A break for entertainment

Sheldon didn't get the driving license at age of 16, as everyone else, because he was examining perturbative amplitudes in N=4 supersymmetric theories leading to a re-examination of the ultraviolet properties of multi-loop N=8 supergravity using modern twistor theory. Their science advisor is simply superb! There has never been a soap opera as accurate as TBBT. ;-)

Does dark matter decohere?

That's another, more sophisticated question that Sean Carroll and Daniel Holz ask. The answer is, of course, Yes. But it is indeed true that the rate of decoherence may be substantially slower than the rate of decoherence that we know from the visible world. The decoherence rate increases with
  • the number of environmental degrees of freedom that become "useless" every second
  • the accuracy with which the microstates of these environmental degrees of freedom are orthogonal to each other
  • the strength of the interactions between the environmental degrees of freedom and the relevant degrees of freedom whose states are decohering
  • the alignment between the environmental degrees of freedom and the relevant - decohering - degrees of freedom of the "measured" system
If you imagine that dark matter particles only interact through gravity, all these factors are substantially reduced. As we indicated, the number of "chaotic gravitons" that massive particles emit is substantially smaller than the number of "chaotic photons" that thermally excited atoms emit in the visible world: that's because gravity is so much weaker. And whenever you find examples where the number of real gravitons emitted is very large, they typically arise from macroscopic gravitational waves that are almost uniquely determined - so the microstates of these gravitational waves fail to be exactly orthogonal to each other and "unpredictable".

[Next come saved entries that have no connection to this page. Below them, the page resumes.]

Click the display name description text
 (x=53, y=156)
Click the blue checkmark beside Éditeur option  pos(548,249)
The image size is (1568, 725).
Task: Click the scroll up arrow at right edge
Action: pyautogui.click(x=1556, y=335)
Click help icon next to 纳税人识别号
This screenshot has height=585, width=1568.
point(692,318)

The rate of decoherence is, of course, calculable. I would indeed expect that in some appropriate way of counting, the decoherence will be 10^{40} times slower than the decoherence that fundamentally boils down to electromagnetism. But it is likely that this slowdown won't have too easily measurable (by us) consequences, anyway. If you consider much bigger pieces of (dark) matter instead of the (visible) seed of dust above and you wait a little bit longer, the decoherence eventually occurs, anyway. And it is very hard to experimentally determine whether a piece of dark matter has already decohered because it interacts with us too weakly.

In this sense, the dark matter could be in macroscopic, Schrödinger-cat-like states,
"0.6 times dead plus 0.8i times alive",
that don't decohere quickly and that would look truly bizarre in the case of visible cats. But dark matter is not so easily visible so the scales and standards of decoherence are different and much slower.

No six-feet-large Erwin Schrödinger lives in the dark matter sector who could be impressed by these macroscopic manifestations of quantum mechanics. It's no surprise: all observers who are large and long-lived enough to be intelligent are pretty much guaranteed to observe a world around them that looks classical. For intelligence, you need a large amount of bits of information to be processed and forgotten during your thinking - which is qualitatively the same condition that guarantees that decoherence occurs quickly enough.

The character of the microstates that are picked as a "privileged" basis of the Hilbert space by decoherence is analogous for dark matter and visible matter. More concretely, the microstates that decohere from each other differ by the location of some of their building blocks and the privileged states (in whose basis the density matrix is erasing the off-diagonal entries) tend to be close to eigenstates of these locations. That's because the mechanism of imprinting of the system into the forgotten environmental degrees of freedom follows the local laws of physics, much like other processes in Nature (with a possible exception of phenomena related to the event horizons and discussed at the very bottom).

So it really doesn't matter whether we consider self-interaction of dark matter or the interaction between dark matter and visible matter as causes of decoherence. Clearly, if dark matter only interacts gravitationally, its interactions with the remaining dark matter are arguably more important - because most particulate matter in the Universe is dark - and it is probably true for the rate of decoherence, too.

On the other hand, if we calculate the decoherence of ordinary visible matter, its interactions with the dark matter are negligible in determining the rate of decoherence. It's because the interaction is weak (gravity) and the dark matter is in much more coherent state, anyway.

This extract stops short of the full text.